In Iyengar yoga, it's often done separated from the physical poses, and it's a breath that has a sound to it. And I'd like to just explore it with you a little bit today as a way of giving you a tool that you can use. What I love about Ujjayi breath is it's one more way for me to anchor my attention into my body. Sometimes my Downward Facing Dog isn't quite enough. My mind still wants to escape to that thing that I said yesterday that I wish I wouldn't have said.

But adding Ujjayi breath to my practice oftentimes soothes my mind. I always think about one student that I had. She was about sixty-something-year-old woman, and she was a busy woman. And she had a lot going on, and I taught her this breath, and instantaneously, it was the key in to her practice. That may or may not be your case.

It might be a little bit of an evolution, but I just want to give it to you as one more thing to have in your yoga toolbox.
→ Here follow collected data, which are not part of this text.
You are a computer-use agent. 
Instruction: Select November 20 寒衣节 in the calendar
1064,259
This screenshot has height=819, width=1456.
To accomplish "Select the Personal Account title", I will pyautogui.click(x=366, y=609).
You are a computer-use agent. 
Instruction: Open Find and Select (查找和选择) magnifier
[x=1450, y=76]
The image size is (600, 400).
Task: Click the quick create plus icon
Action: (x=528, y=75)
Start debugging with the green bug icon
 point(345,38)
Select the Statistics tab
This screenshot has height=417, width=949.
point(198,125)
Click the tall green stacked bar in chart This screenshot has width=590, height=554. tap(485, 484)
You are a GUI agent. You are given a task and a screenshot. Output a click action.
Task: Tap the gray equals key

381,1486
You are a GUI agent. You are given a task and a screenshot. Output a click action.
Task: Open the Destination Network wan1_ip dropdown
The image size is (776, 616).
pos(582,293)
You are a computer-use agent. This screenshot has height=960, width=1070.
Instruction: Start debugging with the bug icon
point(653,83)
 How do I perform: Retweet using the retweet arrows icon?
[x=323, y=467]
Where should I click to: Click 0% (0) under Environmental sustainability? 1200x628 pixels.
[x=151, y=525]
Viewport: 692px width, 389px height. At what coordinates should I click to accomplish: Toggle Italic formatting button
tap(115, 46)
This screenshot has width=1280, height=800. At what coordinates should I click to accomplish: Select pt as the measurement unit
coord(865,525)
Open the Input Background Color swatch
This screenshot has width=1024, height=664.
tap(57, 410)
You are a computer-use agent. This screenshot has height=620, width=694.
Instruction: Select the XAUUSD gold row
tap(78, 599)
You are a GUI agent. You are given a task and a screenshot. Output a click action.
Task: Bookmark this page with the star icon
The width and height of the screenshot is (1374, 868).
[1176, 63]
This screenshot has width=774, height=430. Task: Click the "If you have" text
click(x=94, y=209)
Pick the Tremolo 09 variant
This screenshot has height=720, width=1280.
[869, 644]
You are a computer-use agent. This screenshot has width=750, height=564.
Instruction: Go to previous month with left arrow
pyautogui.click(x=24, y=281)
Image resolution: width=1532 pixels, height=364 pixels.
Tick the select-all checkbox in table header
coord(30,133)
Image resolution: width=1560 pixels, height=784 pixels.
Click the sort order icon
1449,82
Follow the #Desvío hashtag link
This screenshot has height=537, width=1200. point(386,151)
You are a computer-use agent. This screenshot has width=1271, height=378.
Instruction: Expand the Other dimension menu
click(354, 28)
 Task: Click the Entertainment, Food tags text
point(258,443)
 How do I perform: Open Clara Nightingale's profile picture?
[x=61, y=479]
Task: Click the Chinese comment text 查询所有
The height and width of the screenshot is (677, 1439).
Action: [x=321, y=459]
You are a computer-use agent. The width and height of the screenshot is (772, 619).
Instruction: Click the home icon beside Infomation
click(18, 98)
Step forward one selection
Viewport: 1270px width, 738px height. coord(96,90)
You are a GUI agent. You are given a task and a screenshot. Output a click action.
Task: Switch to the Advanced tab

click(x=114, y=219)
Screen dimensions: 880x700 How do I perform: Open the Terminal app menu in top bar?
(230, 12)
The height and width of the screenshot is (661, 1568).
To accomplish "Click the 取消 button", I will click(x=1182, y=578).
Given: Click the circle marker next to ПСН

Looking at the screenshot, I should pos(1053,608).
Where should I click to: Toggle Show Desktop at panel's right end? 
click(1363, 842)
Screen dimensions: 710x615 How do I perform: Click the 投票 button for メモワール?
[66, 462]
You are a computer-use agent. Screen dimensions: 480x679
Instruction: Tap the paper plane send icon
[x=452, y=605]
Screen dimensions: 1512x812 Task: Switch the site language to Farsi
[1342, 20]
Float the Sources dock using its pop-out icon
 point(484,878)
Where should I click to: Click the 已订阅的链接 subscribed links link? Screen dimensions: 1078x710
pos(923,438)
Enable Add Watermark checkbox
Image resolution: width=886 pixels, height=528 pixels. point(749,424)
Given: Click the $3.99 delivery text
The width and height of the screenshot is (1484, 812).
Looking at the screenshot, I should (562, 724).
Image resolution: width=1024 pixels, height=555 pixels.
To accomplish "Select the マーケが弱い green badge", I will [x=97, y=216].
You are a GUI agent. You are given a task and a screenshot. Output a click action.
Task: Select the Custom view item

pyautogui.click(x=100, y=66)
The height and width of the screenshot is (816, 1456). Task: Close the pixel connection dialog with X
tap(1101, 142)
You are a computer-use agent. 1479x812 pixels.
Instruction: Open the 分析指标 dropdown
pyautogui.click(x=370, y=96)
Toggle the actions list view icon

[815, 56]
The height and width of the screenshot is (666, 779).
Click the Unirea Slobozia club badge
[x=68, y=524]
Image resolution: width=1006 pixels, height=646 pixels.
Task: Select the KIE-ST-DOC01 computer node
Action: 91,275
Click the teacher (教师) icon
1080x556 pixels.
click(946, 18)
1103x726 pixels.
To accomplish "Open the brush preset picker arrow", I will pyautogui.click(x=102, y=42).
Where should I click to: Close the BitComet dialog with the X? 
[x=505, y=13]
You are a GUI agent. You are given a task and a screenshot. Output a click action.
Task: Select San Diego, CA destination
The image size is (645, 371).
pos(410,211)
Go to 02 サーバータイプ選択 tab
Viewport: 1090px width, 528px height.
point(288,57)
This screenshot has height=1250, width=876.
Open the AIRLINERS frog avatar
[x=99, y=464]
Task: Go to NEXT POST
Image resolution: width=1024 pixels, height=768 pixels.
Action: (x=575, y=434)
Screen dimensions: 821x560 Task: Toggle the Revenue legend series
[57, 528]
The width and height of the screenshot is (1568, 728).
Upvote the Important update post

So the breath sounds a little bit like when you listen to a seashell, or I've also heard it described as a mini Darth Vader. Take a big breath in. And then open your mouth and (breathing out with fogging sound) Make that sound like you're fogging up a mirror. Then do it a few times.

(breathing out with fogging sound) So that's the sound of the Ujjayi breath. And you want it to be sounded enough that maybe somebody close to you could hear but not somebody way across the room. If you overdo it, it can strain your throat and become stressful on your nervous system. So it's kind of a light touch that you want to work with this breath. Most always in yoga, we breathe in and out through the nose because breathing in and out through the nose cleanses the breath.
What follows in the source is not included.